Finding genetic markers for disease, determining the phylogenics of organisms, and even determining paternity require aligning DNA sequences in order to make comparisons of similarity. It is not possible for individuals to analyzes gene sequences manually because they can be quite long. The human genome, for example, consists of more than 3.2 billion base pairs. However, it is also not possible for computers alone to analyze the data. Long repeated sequences and copy errors make aligning very difficult for computers. Instead DNA is analyzed by humans that use programs to find long sequences that match in order to align two DNA sequences for comparison.
Write a program that finds the longest sub sequence that is identical in two DNA sequences. The program should prompt the user to enter two strings that represent DNA sequences. A DNA sequence can be represented as a sequence of the letters A, T, C, and G. The letters correspond to the nucleotides in one strand of the DNA molecule’s double helix. A string that represents a DNA sequence contains the character A, T, C, and G (no commas, spaces, or other characters).
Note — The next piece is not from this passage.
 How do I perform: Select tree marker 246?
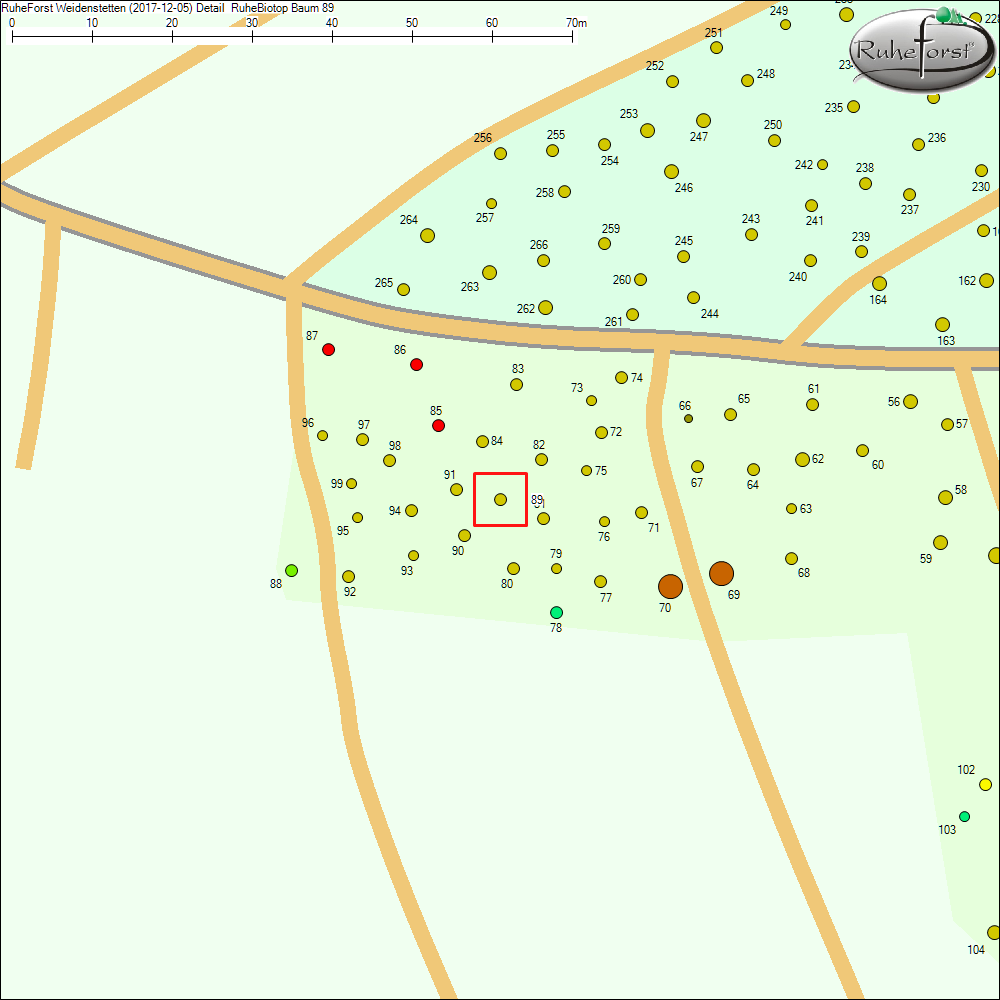(x=671, y=171)
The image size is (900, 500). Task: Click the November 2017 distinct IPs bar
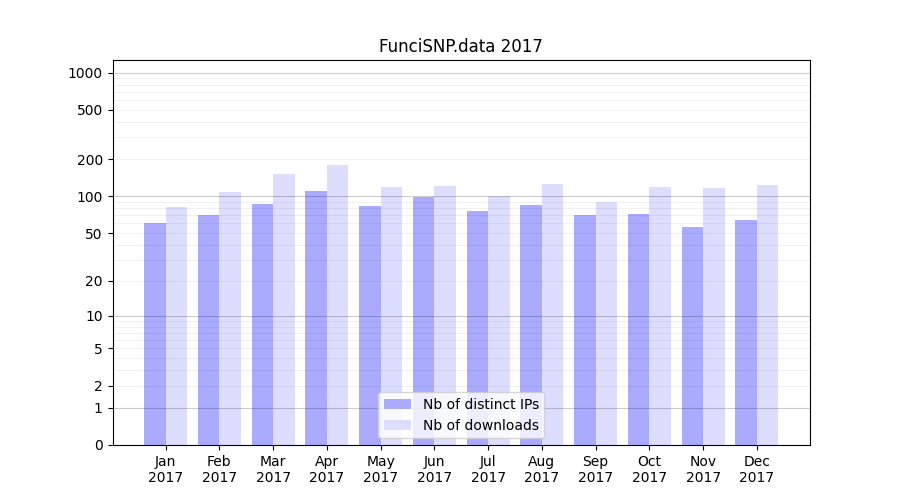tap(692, 336)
The program should print the longest matching sub-sequences and the indices of where it begins in both of the input sequences. Assume that there is only one longest sub-sequence.
Test: Submit your test files as a zip file on the course Inquire site by 9AM on Monday October 22nd.
Code: Submit your code as a zip file on the course Inquire site by 5PM on Friday October 26th.
Purines and Pyrimidines: The techniques that sequence DNA are not perfect, sometimes they are not able to determine whether a nucleotide is an A, T, C, or G. In this case the sequence will have an R if it is a purine (A or G), a Y if it is a pyrimidine, or an N if it is any nucleotide (A, T, C, or G). Modify your program so that it can read DNA sequence strings that contain R, Y, and N, in addition to A, T, C, and G. The program should find the longest sub-sequence that may be a match.
FASTA: Bioinformatics software often uses the FASTA file format to store DNA sequences. Modify your program so that it finds the longest sub-sequence in the first two sequences of a FASTA file. In the FASTA format, a sequence is a line of text of capitalized characters that represent the nucleotides of the sequence. Before the line that contains a sequence is a line that begins with the “>” character and contains a description of the following sequence. The following is an example of a FASTA file:
>chupacabra DLF gene CGATCGATCGATCGATCGATCGATCGATCGATCGATCGACTAATCGATCTAGCTCGATCGATCGATCTATGACGATCGGATCGTTACGGCGATCGACTAACGTCGTGATCGTCTACTGCGTCATAGCTGA >yeti BRT1F gene ATCGATCGATTGCTAGCTATATCGAGCGACGCTACGCTACGACTACGACTCGACTACGCTACGCGGATCTAACGTATCGTACGGATCTGTGACGGAGACACTGATCATGCGATACTATCGGCTATGCTGA
A file can be used as input to a Python program by using redirection in the terminal. For example, to use the file
test_data.txt as input to the Python program
compute.py, execute the following command in the terminal.
python3 compute.py < test_data.txt
Each call to the
input() function in the
compute.py program will return one line of text from the
test_data.txt file. Find an actual FASTA file on-line to test your program on.